• [Exercise goal]:
In the entries below, how many lines contain the string "hamburger"? Give the number by itself.

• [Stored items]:
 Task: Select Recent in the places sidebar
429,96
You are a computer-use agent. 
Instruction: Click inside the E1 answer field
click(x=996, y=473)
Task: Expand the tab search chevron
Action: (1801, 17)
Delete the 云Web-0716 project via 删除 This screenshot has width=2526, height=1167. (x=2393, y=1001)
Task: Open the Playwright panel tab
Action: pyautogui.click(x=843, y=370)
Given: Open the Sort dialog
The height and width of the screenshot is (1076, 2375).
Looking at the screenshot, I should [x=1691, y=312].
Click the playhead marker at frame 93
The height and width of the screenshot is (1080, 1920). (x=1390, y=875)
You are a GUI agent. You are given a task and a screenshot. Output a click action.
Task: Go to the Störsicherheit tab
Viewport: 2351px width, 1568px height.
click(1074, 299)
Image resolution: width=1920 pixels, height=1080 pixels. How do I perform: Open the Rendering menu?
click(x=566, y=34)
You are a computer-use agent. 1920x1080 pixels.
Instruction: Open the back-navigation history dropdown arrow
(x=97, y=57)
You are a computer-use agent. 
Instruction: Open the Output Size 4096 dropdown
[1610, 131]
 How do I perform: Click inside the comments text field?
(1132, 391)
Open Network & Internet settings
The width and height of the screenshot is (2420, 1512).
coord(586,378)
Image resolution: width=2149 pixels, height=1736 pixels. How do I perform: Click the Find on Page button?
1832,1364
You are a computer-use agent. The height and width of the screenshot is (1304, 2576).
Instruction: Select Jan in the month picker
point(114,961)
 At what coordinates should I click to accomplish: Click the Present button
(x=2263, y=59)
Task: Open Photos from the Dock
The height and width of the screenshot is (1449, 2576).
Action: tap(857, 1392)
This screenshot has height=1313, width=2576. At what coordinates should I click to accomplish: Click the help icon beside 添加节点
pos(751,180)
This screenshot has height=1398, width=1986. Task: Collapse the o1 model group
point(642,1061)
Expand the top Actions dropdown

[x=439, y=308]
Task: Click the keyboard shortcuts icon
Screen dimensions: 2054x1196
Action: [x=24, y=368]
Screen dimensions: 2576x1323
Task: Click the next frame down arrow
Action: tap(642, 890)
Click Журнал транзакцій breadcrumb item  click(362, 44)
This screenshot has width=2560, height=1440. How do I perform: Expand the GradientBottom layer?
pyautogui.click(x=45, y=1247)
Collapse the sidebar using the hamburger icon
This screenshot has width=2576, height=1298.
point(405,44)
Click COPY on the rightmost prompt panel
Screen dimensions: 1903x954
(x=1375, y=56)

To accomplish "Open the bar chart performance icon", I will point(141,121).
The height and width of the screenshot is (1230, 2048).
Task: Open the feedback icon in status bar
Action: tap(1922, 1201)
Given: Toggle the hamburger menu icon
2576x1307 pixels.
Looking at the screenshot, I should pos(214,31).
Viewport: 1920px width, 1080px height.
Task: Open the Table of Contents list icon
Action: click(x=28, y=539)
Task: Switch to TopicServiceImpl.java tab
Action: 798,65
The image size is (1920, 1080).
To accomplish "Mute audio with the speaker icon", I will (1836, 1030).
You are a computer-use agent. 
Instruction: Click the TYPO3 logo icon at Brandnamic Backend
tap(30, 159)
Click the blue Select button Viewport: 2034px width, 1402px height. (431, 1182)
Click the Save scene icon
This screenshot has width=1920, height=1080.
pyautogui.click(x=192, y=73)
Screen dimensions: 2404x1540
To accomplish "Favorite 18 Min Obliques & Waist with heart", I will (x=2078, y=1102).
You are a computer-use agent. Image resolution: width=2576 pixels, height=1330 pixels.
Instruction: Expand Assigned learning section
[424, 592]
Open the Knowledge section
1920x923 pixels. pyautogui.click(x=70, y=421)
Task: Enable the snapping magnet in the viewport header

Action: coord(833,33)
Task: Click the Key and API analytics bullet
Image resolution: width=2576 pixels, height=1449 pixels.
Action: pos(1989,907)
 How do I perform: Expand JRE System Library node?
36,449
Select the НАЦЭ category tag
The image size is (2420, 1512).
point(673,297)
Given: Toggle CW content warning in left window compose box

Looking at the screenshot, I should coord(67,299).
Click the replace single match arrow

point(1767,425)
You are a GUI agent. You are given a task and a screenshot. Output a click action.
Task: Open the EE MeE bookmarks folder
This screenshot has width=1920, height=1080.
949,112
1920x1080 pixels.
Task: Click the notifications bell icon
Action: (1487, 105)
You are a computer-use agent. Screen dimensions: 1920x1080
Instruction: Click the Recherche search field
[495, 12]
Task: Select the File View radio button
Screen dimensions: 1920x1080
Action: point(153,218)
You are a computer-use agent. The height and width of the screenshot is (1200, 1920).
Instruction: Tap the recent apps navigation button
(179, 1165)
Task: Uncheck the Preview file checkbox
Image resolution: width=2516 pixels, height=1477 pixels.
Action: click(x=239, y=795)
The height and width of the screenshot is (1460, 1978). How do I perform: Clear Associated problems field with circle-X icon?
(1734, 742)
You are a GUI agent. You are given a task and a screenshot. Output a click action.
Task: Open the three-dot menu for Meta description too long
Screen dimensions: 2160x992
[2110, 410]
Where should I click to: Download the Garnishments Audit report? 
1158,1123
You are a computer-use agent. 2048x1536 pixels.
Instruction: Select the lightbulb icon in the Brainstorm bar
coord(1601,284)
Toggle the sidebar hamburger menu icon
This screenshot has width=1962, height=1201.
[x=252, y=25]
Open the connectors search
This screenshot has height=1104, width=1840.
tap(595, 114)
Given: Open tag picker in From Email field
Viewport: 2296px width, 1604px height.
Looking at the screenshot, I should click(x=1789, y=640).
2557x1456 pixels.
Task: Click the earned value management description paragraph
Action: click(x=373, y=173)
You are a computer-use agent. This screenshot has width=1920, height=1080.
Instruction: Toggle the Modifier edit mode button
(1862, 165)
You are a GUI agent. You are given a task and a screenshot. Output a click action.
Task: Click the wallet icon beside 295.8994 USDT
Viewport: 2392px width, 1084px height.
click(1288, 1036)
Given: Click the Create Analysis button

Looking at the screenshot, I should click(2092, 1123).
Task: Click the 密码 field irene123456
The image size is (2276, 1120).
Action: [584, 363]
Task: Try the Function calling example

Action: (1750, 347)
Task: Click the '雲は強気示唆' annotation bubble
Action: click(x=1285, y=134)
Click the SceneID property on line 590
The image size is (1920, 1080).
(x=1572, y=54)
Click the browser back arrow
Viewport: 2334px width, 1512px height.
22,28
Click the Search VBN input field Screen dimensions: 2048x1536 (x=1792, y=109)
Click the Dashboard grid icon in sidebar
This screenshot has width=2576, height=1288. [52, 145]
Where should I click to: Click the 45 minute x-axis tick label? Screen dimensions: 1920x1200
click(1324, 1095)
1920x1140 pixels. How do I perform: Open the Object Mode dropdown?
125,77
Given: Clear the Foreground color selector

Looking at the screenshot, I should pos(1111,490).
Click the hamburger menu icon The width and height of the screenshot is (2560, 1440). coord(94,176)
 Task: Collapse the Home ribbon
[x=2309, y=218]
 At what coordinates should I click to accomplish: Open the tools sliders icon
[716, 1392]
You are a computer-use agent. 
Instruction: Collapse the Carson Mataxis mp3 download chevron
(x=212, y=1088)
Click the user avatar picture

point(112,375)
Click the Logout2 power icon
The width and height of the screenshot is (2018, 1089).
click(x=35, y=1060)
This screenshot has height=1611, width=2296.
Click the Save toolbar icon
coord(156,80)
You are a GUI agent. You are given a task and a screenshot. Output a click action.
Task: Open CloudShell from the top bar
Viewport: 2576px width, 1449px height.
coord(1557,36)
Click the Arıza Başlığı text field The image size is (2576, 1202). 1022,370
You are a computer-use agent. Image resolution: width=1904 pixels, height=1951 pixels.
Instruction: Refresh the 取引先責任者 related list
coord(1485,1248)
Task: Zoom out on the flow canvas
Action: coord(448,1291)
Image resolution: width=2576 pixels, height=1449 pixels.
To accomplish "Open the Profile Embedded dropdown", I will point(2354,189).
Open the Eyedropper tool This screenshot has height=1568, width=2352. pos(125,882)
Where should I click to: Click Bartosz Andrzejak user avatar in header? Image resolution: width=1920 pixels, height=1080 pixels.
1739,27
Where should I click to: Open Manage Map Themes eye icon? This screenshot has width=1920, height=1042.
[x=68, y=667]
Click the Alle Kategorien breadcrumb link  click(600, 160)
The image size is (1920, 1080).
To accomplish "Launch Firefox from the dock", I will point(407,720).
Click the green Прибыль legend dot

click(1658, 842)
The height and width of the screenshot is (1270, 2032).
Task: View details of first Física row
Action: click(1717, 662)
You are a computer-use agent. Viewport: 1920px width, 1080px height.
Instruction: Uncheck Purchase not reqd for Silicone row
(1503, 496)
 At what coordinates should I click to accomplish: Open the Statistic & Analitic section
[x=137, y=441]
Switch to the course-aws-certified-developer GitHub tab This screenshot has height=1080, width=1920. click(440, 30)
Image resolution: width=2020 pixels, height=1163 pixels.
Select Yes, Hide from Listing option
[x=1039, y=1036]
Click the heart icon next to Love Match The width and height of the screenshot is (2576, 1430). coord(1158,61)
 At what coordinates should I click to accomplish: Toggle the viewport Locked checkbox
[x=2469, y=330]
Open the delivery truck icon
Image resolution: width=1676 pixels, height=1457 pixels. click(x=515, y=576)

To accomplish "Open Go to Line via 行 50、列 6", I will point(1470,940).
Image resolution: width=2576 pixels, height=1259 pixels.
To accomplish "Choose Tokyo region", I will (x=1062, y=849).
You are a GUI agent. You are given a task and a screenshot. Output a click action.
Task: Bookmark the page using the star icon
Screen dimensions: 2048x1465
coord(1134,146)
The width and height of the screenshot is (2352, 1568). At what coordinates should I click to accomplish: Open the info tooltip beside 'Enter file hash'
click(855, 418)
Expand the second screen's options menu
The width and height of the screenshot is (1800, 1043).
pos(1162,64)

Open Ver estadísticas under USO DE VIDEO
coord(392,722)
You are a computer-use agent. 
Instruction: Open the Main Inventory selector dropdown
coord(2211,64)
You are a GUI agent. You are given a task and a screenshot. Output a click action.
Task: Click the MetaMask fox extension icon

• [Response below]:
4